Blue Pencil is a term used to mean to censor or to make cuts in some work.

  • Blue Pencil Doctrine is a judicial standard which helps a court finds portions of a contract is void or unenforceable, but other portions of the contract are enforceable.
  • The Blue Pencil Rule allows the legally-valid, enforceable provisions of the contract to stand despite the nullification of the legally-void, unenforceable provisions.
  • However, the revised version must represent the original meaning
  • The rule may not be invoked, for example, to delete the word "not" and thereby change a negative to a positive.

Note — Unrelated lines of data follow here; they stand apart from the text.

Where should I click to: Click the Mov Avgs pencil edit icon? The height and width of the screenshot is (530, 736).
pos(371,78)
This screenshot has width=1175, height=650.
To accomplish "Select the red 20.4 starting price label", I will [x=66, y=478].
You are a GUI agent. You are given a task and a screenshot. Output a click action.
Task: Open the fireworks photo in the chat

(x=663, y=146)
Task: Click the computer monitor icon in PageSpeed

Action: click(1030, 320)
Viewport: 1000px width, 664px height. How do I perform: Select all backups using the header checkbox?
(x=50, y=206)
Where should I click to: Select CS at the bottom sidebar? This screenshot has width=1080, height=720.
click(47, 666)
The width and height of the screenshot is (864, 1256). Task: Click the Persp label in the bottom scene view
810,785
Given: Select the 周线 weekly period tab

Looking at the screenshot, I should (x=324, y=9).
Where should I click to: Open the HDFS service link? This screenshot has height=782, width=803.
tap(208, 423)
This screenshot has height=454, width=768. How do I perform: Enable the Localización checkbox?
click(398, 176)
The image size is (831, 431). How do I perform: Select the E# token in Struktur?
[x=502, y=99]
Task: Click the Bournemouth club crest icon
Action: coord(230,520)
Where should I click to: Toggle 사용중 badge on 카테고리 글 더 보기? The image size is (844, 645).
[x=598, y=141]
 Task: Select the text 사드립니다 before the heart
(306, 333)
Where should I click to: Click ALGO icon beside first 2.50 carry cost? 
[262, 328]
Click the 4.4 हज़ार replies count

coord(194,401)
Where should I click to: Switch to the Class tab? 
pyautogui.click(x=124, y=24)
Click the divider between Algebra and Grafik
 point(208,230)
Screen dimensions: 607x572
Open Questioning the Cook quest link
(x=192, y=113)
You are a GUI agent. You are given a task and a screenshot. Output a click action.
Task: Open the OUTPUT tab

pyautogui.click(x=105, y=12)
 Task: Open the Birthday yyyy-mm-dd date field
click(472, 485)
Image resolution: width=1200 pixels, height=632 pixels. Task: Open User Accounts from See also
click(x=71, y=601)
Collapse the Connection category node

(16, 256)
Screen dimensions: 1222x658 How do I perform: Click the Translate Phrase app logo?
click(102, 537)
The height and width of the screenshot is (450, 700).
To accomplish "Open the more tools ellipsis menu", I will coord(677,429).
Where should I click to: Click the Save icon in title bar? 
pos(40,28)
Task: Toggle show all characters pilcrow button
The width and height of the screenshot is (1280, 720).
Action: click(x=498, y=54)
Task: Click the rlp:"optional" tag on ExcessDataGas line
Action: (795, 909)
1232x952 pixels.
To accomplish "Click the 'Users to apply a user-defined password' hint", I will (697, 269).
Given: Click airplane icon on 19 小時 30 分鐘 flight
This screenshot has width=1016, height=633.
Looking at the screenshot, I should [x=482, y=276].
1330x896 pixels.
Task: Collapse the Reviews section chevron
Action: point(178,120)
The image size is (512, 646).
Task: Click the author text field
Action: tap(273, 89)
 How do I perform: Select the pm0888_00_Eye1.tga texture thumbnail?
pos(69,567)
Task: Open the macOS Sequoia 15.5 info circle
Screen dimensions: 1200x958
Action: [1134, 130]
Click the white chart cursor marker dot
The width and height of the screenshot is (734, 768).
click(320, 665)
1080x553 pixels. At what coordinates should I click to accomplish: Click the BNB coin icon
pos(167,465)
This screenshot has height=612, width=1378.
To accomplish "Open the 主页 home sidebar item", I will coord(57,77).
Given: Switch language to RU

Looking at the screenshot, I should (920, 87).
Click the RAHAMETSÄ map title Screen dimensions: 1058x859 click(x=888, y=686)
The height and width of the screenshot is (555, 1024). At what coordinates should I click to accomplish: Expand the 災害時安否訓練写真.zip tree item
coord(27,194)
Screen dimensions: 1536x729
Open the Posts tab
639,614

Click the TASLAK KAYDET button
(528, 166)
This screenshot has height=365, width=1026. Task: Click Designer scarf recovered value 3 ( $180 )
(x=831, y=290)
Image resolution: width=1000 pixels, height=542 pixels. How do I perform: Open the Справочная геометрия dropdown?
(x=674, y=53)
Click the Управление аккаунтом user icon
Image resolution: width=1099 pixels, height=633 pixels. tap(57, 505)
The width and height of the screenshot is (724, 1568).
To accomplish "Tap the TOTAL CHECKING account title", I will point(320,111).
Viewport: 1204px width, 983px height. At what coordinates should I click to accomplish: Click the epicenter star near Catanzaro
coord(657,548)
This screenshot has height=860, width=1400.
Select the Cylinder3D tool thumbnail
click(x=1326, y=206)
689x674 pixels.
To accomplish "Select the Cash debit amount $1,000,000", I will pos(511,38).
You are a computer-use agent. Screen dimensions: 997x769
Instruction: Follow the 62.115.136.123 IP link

  • The general rule of contracts is that the illegal parts of a contract are illegal and hence unenforceable. But there are many contract containing one part or a clause as illegal and rest of the other parts as legal. The court in such cases strikes out the illegal part and enforces the legal one when the parts are severable.

Blue Pencil Doctrine in UK Law

  • The principle was established by the House of Lords in the case of Nordenfelt v Maxim, Nordenfelt Guns and Ammunition Co.
  • In Rose & Frank Co v JR Crompton & Bros Ltd, the Blue Pencil Rule was used to strike out an unacceptable clause in a memorandum of understanding agreement which appeared to try to exclude the jurisdiction of the courts.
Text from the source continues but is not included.